Extracted data
--------------------------------

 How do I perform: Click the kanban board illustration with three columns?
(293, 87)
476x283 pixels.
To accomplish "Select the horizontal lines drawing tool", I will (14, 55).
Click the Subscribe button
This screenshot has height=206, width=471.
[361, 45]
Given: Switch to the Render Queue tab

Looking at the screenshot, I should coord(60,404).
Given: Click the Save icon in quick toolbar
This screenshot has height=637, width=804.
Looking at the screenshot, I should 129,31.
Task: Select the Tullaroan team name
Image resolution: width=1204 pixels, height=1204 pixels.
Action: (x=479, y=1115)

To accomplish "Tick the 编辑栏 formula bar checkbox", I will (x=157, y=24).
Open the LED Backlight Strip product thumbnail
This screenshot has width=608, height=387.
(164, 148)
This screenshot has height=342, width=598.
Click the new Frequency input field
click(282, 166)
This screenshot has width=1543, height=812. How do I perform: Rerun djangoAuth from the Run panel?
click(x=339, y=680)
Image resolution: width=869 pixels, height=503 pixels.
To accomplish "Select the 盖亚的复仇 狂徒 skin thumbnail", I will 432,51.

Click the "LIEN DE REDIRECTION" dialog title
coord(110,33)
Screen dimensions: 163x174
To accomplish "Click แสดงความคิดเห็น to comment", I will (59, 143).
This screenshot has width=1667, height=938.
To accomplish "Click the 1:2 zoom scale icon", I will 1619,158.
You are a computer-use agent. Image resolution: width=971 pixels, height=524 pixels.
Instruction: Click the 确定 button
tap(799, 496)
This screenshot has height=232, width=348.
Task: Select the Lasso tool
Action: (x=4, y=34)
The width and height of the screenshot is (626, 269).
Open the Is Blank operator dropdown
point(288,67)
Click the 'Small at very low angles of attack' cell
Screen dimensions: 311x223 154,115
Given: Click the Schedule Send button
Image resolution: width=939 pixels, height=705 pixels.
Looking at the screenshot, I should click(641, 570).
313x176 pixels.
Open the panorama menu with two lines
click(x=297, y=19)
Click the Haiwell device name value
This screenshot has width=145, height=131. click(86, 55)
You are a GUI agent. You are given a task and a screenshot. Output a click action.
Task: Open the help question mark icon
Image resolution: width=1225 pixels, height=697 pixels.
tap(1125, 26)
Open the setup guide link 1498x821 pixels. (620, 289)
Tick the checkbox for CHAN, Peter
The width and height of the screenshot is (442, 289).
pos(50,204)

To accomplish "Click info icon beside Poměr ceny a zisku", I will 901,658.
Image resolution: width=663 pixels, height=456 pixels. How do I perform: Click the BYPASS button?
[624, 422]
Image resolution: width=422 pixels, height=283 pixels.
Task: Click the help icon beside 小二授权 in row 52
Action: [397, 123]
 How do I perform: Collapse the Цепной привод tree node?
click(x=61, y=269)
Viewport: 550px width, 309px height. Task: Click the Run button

--------------------------------

Your instructions
Please give the material above as a numbered list, with blank lines left out.

Response
1.  How do I perform: Click the kanban board illustration with three columns?
2. (293, 87)
3. 476x283 pixels.
4. To accomplish "Select the horizontal lines drawing tool", I will (14, 55).
5. Click the Subscribe button
6. This screenshot has height=206, width=471.
7. [361, 45]
8. Given: Switch to the Render Queue tab
9. Looking at the screenshot, I should coord(60,404).
10. Given: Click the Save icon in quick toolbar
11. This screenshot has height=637, width=804.
12. Looking at the screenshot, I should 129,31.
13. Task: Select the Tullaroan team name
14. Image resolution: width=1204 pixels, height=1204 pixels.
15. Action: (x=479, y=1115)
16. To accomplish "Tick the 编辑栏 formula bar checkbox", I will (x=157, y=24).
17. Open the LED Backlight Strip product thumbnail
18. This screenshot has width=608, height=387.
19. (164, 148)
20. This screenshot has height=342, width=598.
21. Click the new Frequency input field
22. click(282, 166)
23. This screenshot has width=1543, height=812. How do I perform: Rerun djangoAuth from the Run panel?
24. click(x=339, y=680)
25. Image resolution: width=869 pixels, height=503 pixels.
26. To accomplish "Select the 盖亚的复仇 狂徒 skin thumbnail", I will 432,51.
27. Click the "LIEN DE REDIRECTION" dialog title
28. coord(110,33)
29. Screen dimensions: 163x174
30. To accomplish "Click แสดงความคิดเห็น to comment", I will (59, 143).
31. This screenshot has width=1667, height=938.
32. To accomplish "Click the 1:2 zoom scale icon", I will 1619,158.
33. You are a computer-use agent. Image resolution: width=971 pixels, height=524 pixels.
34. Instruction: Click the 确定 button
35. tap(799, 496)
36. This screenshot has height=232, width=348.
37. Task: Select the Lasso tool
38. Action: (x=4, y=34)
39. The width and height of the screenshot is (626, 269).
40. Open the Is Blank operator dropdown
41. point(288,67)
42. Click the 'Small at very low angles of attack' cell
43. Screen dimensions: 311x223 154,115
44. Given: Click the Schedule Send button
45. Image resolution: width=939 pixels, height=705 pixels.
46. Looking at the screenshot, I should click(641, 570).
47. 313x176 pixels.
48. Open the panorama menu with two lines
49. click(x=297, y=19)
50. Click the Haiwell device name value
51. This screenshot has width=145, height=131. click(86, 55)
52. You are a GUI agent. You are given a task and a screenshot. Output a click action.
53. Task: Open the help question mark icon
54. Image resolution: width=1225 pixels, height=697 pixels.
55. tap(1125, 26)
56. Open the setup guide link 1498x821 pixels. (620, 289)
57. Tick the checkbox for CHAN, Peter
58. The width and height of the screenshot is (442, 289).
59. pos(50,204)
60. To accomplish "Click info icon beside Poměr ceny a zisku", I will 901,658.
61. Image resolution: width=663 pixels, height=456 pixels. How do I perform: Click the BYPASS button?
62. [624, 422]
63. Image resolution: width=422 pixels, height=283 pixels.
64. Task: Click the help icon beside 小二授权 in row 52
65. Action: [397, 123]
66.  How do I perform: Collapse the Цепной привод tree node?
67. click(x=61, y=269)
68. Viewport: 550px width, 309px height. Task: Click the Run button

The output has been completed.